Life accompanied by the Spirit is often unsettling. Jesus’ work itself was unsettling - eating with sinners and outcasts, touching women and lepers, doing unauthorized things on the Sabbath, preaching love and forgiveness, turning things upside down, relentlessly providing abundance through ridiculous amounts of wine and bread and fish. First century weirdness, that.

The Spirit empowers us to continue Jesus’ work - what benefit to the world is the incarnation if when it was over, the work was finished? Only part of the work was finished, the part that only Jesus could do. For if the work was finished, then there would have been no need for him to send the Spirit to interpret and empower. Jesus’ work was about showing the world what God is like, who God is, and what God means for the world to be like. The Spirit comes among us to remind us about the abundance of life in God - the wine at Cana, the loaves and fishes upon the mountain, the raising of the dead at Bethany, the forgiveness of the woman taken in adultery, the breakfast on the beach at which Peter is redeemed and we are all given to understand that Jesus needs us to feed his sheep and tend his lambs. Those things are not over.

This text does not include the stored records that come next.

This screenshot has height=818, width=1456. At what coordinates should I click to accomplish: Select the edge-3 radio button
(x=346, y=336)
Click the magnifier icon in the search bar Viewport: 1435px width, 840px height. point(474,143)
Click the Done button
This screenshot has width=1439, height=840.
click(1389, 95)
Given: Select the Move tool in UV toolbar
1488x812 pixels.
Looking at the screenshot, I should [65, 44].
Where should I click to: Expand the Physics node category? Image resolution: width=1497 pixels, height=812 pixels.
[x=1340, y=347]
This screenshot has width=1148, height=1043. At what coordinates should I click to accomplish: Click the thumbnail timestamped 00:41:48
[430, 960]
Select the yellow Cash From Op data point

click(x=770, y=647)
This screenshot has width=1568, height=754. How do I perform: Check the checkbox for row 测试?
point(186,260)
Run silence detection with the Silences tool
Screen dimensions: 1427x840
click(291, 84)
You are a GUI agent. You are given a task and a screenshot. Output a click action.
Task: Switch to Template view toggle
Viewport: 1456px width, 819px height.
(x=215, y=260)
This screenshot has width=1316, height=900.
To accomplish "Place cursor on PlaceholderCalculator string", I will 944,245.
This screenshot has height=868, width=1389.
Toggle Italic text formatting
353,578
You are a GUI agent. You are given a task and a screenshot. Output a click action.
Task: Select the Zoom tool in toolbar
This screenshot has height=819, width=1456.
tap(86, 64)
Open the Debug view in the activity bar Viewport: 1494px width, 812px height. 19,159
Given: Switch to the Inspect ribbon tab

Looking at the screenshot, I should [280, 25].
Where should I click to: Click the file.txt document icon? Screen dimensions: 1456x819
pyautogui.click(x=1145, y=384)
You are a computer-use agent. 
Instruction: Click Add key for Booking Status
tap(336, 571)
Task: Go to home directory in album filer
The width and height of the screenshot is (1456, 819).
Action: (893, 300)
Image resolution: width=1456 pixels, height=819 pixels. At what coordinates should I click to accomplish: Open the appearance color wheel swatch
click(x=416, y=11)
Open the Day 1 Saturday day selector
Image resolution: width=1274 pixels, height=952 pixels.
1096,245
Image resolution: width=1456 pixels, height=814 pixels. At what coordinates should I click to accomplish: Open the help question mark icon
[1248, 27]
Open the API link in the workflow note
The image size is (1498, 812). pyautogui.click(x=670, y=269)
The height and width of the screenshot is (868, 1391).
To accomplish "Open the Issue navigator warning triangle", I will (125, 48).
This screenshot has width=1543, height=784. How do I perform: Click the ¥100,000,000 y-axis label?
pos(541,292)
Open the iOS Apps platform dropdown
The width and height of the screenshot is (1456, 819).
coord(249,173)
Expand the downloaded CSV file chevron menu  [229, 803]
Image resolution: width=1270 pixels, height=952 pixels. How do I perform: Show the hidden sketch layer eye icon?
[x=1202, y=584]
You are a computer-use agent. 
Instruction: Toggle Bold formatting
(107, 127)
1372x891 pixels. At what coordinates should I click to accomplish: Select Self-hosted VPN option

And so Pentecost is not just about rejoicing that the gift of the Spirit was given in the first place but also about rejoicing that the work goes on, understanding that it is up to us now to recognize and celebrate the Spirit at work and to ourselves continue the work that Jesus began. Work that was unsettling and weird and upset the establishment and was costly to everyone engaged in it as it will be for us as well.

But it was and is work for healing, work about abundance, work to make love known - to be love - in a world that is hurting and degraded and lonely and hungry.

That work does go on and it can be just as unsettling now as it was back then. It might look weird. It might be costly. It might be something we could not have borne before or think we cannot bear now. We may not always recognize it even when we are in the midst of it.

It might look like worshipping with homeless people, it might look like sharing dinner with mentally ill folks, it might look like caring for children, it might look like befriending strangers. It might look like giving more than we are comfortable giving and stepping outside into God’s world to work for healing and providing abundance so that everyone, even we, can see and know that the Spirit has been among us all this time.